England. Mad words and trivial comments about the weather.
“Well, since you’ve been gone..”
“You’re out of your head, cant take it?”
“Never mind. You’ll get used to me again soon.”
“I’ve had three counts of serious road rage and fell out with this bitch of a Traffic Warden. Watch out for her, she’s new on the block.”
“And I had a right palaver with my passport.”
“Went to get it renewed and did that ‘check and send’ business at the post office, that cost me a tenner. Woman told me that my photo wasn’t good enough because you can see my teeth. Since when can’t you show your pearly whites off on a passport pic?”
“Since about ten years ago.”
“Well, whatever, I had to go all the way back to Asda to one of those bloody photo booths. Not used one of them since I was fifteen and pissed up with ten of us inside it taking obscene photos for a laugh.”
“Thems were the days.”
“Anyway, I took a picture and I looked like Myra Hindley. Not having that on my passport for the next decade! So, I did it again in black and white and took it back to the post office.”
“Let me guess…”
“You can’t use that, she said. It has to be colour!”
“Since about ten years ago. Maybe longer,” I stated.
“This is when I had my second road rage incident. Got stuck in the Asda traffic cos there was a deal on Port and Stilton and other party fodder. Three more bloody attempts to get a decent photo. Cost me fifteen sodding quid.”
“Lets raise a toast to Eng-Er-Land!” I said, raising my glass to hers and finishing it up.
“Have you heard about the ten foot Brexit Turkeys being bred by farmers and milked for supermarket cheese?” I asked.
“No, but have you heard the kerfuffle about the new fiver?”
The Indestructible Fiver.
Turns out, since I’ve been away shooting them, more sinister findings have occurred. Get this:
Hardline nutmunchers have forced the 322 year old Bank of England to review the indestructible fiver because it contains animal fat known as tallow. Whine-at everything leaf eating monomaniacs complained that this use of animal fat offended their sensibilities and demanded a review. Since then, PC word is out on the streets that this is causing severe upset to Hindus Sikhs and Jains – whose religion forbids them from eating beef.
Excuse me but what planet do I live on? I’m prepared to help all of these people out. Send me your tallow filled fivers and I’ll look after them for you then please leave on the nearest train or plane.
As for vegans, I’ve seen enough of them wearing leather Doc Martens, carrying suede handbags, wearing make up with animal fat in and pretty sure they may have lit a candle or two in their vegan life. Make it easy on yourself guys and become a Flexitarian.
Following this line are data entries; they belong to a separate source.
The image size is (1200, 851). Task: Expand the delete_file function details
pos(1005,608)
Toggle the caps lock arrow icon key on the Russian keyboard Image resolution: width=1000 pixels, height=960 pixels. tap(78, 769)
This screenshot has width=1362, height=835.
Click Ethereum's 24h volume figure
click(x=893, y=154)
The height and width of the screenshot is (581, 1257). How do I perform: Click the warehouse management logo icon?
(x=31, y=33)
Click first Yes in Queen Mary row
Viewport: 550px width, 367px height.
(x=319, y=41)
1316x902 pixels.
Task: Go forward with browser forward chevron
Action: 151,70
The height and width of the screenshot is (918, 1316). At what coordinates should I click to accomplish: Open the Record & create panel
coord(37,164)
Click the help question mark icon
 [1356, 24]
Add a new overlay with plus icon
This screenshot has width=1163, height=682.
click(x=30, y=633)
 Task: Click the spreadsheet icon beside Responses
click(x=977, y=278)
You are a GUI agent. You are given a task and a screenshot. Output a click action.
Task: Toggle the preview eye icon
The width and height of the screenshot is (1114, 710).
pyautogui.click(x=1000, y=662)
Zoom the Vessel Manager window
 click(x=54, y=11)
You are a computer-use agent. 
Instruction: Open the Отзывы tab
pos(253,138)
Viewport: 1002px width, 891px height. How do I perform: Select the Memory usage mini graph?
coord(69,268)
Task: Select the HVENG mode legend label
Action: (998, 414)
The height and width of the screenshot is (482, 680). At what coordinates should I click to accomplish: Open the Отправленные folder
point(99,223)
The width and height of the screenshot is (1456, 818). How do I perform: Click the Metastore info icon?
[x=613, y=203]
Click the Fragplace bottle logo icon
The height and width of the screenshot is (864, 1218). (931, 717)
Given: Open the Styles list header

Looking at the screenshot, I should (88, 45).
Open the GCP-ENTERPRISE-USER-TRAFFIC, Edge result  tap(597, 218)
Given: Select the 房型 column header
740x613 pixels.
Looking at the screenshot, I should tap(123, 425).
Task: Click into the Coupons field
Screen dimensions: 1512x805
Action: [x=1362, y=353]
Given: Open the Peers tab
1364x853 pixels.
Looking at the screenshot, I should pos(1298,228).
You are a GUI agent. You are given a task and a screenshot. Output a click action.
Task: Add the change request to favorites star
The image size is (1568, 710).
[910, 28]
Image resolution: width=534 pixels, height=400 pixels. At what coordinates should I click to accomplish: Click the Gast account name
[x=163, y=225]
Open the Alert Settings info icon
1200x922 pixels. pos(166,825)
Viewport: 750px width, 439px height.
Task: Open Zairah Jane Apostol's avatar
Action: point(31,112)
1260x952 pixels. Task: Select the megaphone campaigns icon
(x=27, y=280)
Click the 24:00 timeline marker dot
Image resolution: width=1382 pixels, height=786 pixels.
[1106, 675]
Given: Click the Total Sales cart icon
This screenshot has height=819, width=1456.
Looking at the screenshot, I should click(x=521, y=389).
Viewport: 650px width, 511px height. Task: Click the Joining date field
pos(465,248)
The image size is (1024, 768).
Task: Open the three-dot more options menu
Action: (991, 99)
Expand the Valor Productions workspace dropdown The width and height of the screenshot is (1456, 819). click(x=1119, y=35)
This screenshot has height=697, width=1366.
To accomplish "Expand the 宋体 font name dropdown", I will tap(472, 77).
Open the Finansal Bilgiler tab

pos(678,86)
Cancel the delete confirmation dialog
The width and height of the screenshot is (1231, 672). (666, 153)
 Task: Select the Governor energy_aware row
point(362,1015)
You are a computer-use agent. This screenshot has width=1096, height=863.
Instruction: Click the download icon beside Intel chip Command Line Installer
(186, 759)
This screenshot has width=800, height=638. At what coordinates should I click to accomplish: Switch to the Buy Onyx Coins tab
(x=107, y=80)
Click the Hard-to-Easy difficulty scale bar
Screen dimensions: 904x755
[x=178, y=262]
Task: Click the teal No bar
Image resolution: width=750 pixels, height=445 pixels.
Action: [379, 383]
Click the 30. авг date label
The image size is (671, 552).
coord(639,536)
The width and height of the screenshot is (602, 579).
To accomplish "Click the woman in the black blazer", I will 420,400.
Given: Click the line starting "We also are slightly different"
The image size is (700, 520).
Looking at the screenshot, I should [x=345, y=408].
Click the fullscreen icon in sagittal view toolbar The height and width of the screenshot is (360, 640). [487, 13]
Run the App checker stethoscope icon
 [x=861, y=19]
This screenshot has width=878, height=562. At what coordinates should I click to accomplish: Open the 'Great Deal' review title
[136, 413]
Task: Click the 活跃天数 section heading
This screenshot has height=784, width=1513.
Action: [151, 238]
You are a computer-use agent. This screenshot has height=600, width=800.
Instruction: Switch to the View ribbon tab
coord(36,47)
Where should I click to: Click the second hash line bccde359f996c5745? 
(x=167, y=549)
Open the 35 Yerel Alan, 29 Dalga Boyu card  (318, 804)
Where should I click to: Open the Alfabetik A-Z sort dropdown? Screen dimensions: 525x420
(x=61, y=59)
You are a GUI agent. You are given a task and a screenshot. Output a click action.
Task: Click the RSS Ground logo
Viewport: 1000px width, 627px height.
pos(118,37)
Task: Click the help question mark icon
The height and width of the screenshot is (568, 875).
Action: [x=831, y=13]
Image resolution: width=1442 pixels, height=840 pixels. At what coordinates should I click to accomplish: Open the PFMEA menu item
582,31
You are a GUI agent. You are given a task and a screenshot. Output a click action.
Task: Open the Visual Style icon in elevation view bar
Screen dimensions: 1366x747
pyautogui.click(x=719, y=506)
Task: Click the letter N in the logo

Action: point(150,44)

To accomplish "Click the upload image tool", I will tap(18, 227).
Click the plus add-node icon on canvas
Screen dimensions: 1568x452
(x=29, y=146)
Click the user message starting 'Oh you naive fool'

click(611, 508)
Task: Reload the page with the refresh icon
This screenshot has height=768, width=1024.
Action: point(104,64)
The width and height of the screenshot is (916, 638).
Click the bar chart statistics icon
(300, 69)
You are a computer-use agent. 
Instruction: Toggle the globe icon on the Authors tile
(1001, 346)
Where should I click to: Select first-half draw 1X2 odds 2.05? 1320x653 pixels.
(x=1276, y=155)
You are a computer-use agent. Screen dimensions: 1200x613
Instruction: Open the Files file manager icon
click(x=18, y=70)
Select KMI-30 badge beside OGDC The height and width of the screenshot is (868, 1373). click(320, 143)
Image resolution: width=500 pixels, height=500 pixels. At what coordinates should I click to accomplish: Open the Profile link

The bank have already received a thousand ( phew steady on) signatures on a petition ( the first fourteen from a clan in Essex) to date and are taking it seriously as the head honchos go out in their chauffeur driven Bentleys to discuss it over lunch at The Greenhouse in Mayfair, London.
Not satisfied with that they’ve decided to take it a step further:
“Militant vegans are now demanding a ban on breakfast cereals containing cartoon characters because it demeans animals”
Yep. That’s right. Damn those marketing staff. I’ve not seen a Honey Monster since; they hide in absolute shame. And, for the record, nobody cares about the monkey in the jungle. Like me, people only eat Coco-Pops because they turn the milk chocolatey – duh!
Frosties? Well, they’re GRRRRRREAT!
Virginal bargains on eBay
But more interestingly, prostitution is finding a way to be legal. This will save a lot of sheep.
It all started on ‘This Morning’s Britain’ with hosts Phillip Schofield and Hollyby Willoughby interviewing a girl that started a craze by selling her virginity for £800,000. Well that didn’t wash round here. You can get a blow job for a fiver in the pub car park. So, rather smartly, another bird decided to keep it real. She’s prepared to sell hers for a second hand hoover. A nice little Henry type vacuum is her preference rather than some crap Malaysian knock -off but I’m pretty sure she’s up for a deal. I reckon a bag of quavers and a scratch card and you’re in.
Back home in Blighty!
Lets balance it out with a bit of William Blake. This is England. You gotta love it.